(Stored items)
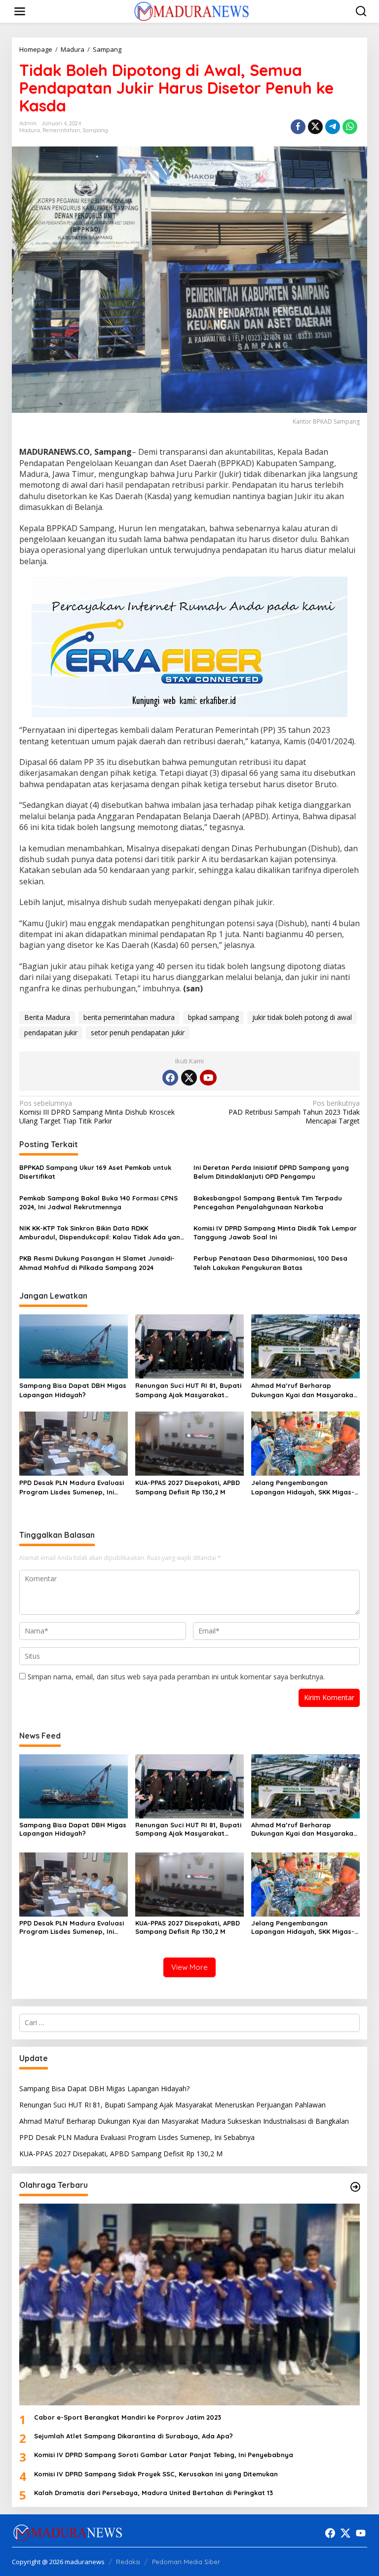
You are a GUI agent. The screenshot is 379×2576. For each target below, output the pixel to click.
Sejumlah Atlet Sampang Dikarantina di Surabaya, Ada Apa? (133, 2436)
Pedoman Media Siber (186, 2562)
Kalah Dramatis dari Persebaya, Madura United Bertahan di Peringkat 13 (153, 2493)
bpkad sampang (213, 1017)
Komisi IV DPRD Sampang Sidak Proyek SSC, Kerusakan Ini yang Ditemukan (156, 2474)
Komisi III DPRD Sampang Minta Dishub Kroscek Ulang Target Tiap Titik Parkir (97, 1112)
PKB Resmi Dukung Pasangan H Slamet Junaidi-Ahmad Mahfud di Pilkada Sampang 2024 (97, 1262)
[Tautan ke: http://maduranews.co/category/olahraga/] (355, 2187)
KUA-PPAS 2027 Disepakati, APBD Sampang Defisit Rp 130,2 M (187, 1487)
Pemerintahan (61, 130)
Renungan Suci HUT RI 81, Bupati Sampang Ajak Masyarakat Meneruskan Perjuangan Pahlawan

> _About this exercise_
Return exactly the line that contains "Komisi IV DPRD" and every line after it, through the last line of the records.

> _The answer_
Komisi IV DPRD Sampang Sidak Proyek SSC, Kerusakan Ini yang Ditemukan (156, 2474)
Komisi III DPRD Sampang Minta Dishub Kroscek Ulang Target Tiap Titik Parkir (97, 1112)
PKB Resmi Dukung Pasangan H Slamet Junaidi-Ahmad Mahfud di Pilkada Sampang 2024 (97, 1262)
[Tautan ke: http://maduranews.co/category/olahraga/] (355, 2187)
KUA-PPAS 2027 Disepakati, APBD Sampang Defisit Rp 130,2 M (187, 1487)
Pemerintahan (61, 130)
Renungan Suci HUT RI 81, Bupati Sampang Ajak Masyarakat Meneruskan Perjuangan Pahlawan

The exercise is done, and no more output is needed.